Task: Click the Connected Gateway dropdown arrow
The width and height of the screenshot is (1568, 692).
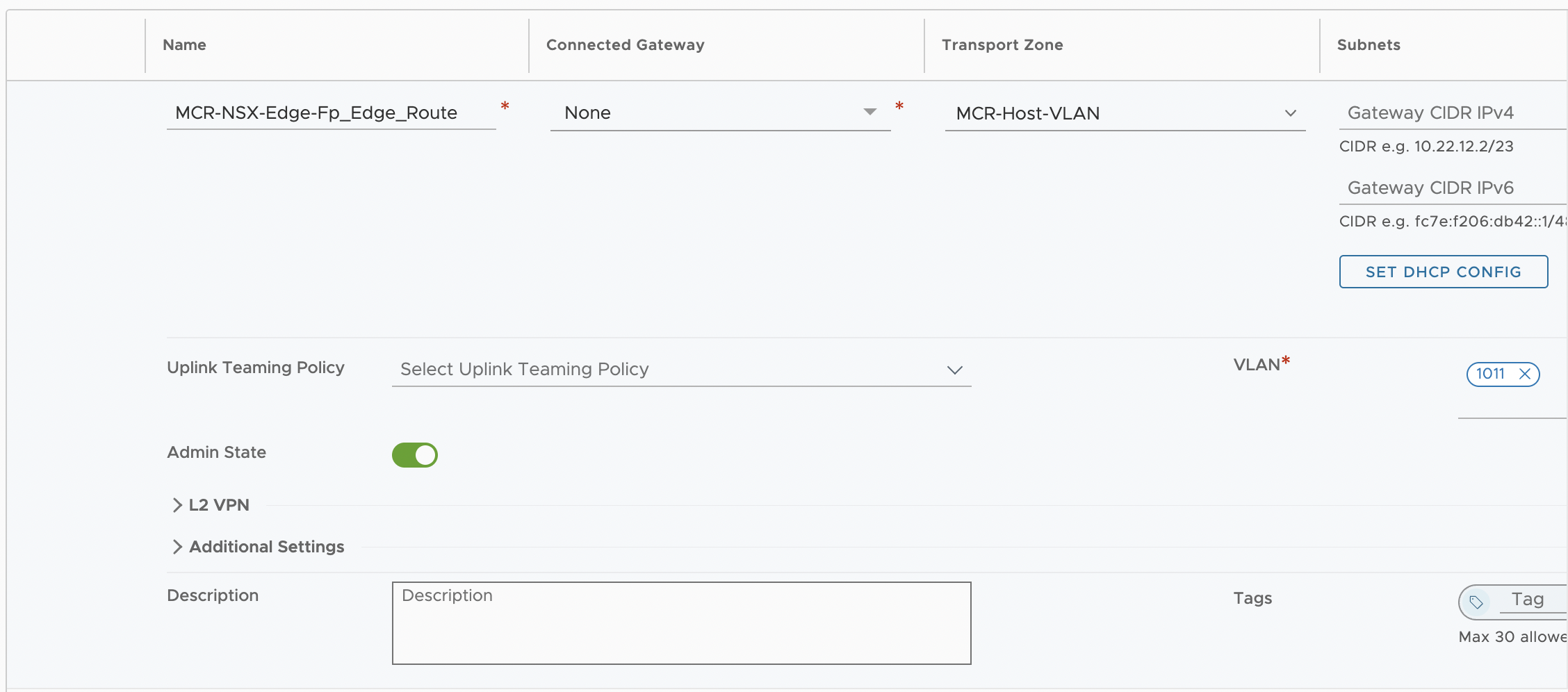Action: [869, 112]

^^^^^^^^^^^^^^^^

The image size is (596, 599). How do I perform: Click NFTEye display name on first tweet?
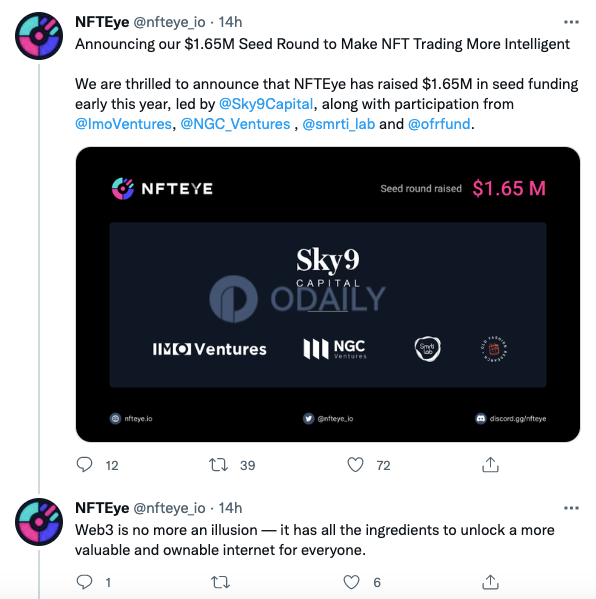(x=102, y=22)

^^^^^^^^^^^^^^^^

● Exercise goal: Print the lines exactly as they appear, starting with the line that contains "Task: Click the" and continuing through the line that contains "Action: [869, 112]". Leave the pictures out of your answer.

● Worked answer:
Task: Click the Connected Gateway dropdown arrow
The width and height of the screenshot is (1568, 692).
Action: [869, 112]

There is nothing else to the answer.